Hutton spoke of picking the Gospel series up again during his recovery.

“An artist never really arrives, he or she simply changes, hopefully grows, and discovers a greater truth,” he said. “After breaking my back in a serious car wreck over a year ago, I was reflecting on a way to continue my work without too much strain.”

He said he had, “surprisingly,” been asked by a few people how the accident would impact his art.

“First, I knew there was something more to realize with the Gospel Series that I had begun with acrylics the year before, during the pandemic, but what was the next step?” he said. “Where do I go from here?  All that I had was a nebulous intimation of a deeper spiritual truth.”

Impasto oil paintings from Robert Hutton’s “Chronicles of Humanity” series. (The Ironton Tribune | Heath Harrison)

He said, in this situation, as often before, he recalled a saying by A.G. Sertillanges, OP from “The Intellectual Life,” ‘You find your way by taking it.’

“That became my point of departure,” Hutton said. “I decided that a set of oil pastels, a beautiful array of 120 colors at my fingertips, would simplify the process.  Plus, some of the colors were very unusual and seemed to urge upon me the desire to create totally new harmonies (and dissonances).”

He said, with practice, he “found many ways that oil pastels bridged the gap between drawing and painting,” something he said is most evident when the work is seen in person.

In addition to the Gospel series, publicly exhibited for the first time, other spiritual works from Hutton’s career are on display at the gallery, while upstairs is a series of impasto oil paintings that he describes as a sequel to his “Chronicles of Humanity” series of drawings which has been exhibited at the gallery in the past.

Done with knives and blades, the thick, textured painting are impulsive and were created quickly.

“There is a lot of improvisation,” Hutton said. “You just start out painting, and let them grow.”

Prints and postcards of Robert Hutton’s work available in the Hutton Wayfarer Gallery. (The Ironton Tribune | Heath Harrison)

Hutton describes them as “like a diary and a visual journal.” Other than one, which was shown in Columbus, the works, painted in the mid-2000s, have never been exhibited.

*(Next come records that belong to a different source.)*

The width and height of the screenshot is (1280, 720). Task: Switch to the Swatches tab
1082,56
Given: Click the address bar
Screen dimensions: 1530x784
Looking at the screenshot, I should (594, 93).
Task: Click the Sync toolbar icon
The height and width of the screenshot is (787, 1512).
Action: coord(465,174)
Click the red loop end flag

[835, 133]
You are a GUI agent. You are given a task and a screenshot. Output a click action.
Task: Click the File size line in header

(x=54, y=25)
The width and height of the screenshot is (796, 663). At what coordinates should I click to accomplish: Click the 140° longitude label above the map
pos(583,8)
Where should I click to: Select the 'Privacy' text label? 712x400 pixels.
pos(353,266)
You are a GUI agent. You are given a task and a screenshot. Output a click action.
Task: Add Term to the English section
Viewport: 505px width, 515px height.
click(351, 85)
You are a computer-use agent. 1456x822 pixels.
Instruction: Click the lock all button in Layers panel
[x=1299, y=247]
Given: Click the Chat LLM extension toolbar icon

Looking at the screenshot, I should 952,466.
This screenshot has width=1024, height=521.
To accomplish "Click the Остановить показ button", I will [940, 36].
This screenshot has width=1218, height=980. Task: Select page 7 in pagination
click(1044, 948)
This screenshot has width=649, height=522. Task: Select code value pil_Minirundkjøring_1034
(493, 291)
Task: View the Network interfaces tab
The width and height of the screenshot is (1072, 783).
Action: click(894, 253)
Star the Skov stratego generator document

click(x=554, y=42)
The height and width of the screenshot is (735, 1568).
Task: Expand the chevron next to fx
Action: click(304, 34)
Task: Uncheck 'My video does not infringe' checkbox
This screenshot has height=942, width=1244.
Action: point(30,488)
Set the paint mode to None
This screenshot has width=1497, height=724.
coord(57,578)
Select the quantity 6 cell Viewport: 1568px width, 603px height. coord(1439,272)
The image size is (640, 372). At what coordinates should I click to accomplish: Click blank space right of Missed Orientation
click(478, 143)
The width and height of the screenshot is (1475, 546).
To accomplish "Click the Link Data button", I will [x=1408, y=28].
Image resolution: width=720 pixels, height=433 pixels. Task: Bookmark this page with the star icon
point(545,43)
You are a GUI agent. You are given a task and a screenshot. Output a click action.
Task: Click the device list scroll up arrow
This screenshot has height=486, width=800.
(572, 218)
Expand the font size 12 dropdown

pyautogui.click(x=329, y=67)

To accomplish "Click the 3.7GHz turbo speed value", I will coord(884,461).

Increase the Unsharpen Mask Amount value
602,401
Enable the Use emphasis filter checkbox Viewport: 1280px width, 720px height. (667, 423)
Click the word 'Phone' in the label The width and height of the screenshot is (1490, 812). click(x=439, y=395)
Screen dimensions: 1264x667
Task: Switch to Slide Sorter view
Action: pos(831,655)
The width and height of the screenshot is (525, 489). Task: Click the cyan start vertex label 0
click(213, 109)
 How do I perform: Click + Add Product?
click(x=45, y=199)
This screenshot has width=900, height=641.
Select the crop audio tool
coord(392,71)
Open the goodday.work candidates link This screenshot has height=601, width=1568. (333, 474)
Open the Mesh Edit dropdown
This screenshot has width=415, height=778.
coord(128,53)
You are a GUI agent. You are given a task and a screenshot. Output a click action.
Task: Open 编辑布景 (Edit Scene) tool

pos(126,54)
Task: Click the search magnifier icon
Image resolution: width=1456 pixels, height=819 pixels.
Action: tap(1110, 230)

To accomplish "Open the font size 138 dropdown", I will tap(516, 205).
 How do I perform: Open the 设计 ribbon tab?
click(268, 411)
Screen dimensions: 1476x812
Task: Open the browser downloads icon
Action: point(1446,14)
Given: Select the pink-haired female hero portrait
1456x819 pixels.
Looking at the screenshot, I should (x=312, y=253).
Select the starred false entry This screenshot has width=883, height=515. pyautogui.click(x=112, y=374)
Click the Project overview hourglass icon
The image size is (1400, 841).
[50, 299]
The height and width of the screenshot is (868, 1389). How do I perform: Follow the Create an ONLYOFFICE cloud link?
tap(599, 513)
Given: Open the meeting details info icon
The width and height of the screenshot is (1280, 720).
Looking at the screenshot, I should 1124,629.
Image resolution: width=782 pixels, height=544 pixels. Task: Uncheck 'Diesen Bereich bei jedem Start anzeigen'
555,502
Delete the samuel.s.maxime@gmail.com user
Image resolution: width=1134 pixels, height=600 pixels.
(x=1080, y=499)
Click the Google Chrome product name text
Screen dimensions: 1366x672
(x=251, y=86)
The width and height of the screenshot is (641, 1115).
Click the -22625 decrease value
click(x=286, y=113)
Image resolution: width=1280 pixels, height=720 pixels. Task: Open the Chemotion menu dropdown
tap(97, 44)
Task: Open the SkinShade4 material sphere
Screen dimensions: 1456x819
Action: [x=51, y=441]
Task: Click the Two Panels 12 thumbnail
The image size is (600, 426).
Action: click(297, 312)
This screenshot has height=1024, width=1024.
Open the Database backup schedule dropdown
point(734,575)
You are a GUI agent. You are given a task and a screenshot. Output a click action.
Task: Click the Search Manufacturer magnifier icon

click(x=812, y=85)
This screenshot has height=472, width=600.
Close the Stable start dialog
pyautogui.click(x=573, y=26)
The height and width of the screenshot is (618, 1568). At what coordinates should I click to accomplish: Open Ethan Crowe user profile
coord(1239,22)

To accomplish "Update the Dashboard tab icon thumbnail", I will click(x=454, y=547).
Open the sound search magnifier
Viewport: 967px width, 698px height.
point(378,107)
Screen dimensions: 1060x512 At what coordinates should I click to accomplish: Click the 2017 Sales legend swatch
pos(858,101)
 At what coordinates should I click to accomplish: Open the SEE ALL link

The Hutton Wayfarer Gallery is at 52 Private Dr. 250, off County Road 144, about five minutes from the Solida Road roundabout. Following this exhibit, the Huttons are planning additional events, including a return of guest artists. More information can be found by contacting Robin at

When reflecting on the Gospel series he painted over the past two years, Hutton cites the conclusion of “The Natural Way to Draw,” by artist and teacher Kimon Nicholaides. The text, a major influence on Hutton, was the only book he assigned to students in his drawing courses at Marshall.

“[He] made a statement that I have consistently found compelling, ‘There is always a bigger truth undiscovered – unsaid – uncharted until you meet it,’” Hutton said. “I’m not sure if this creative experience has revealed a ‘bigger truth’, but it was a joyful experience that helped me through a difficult time.”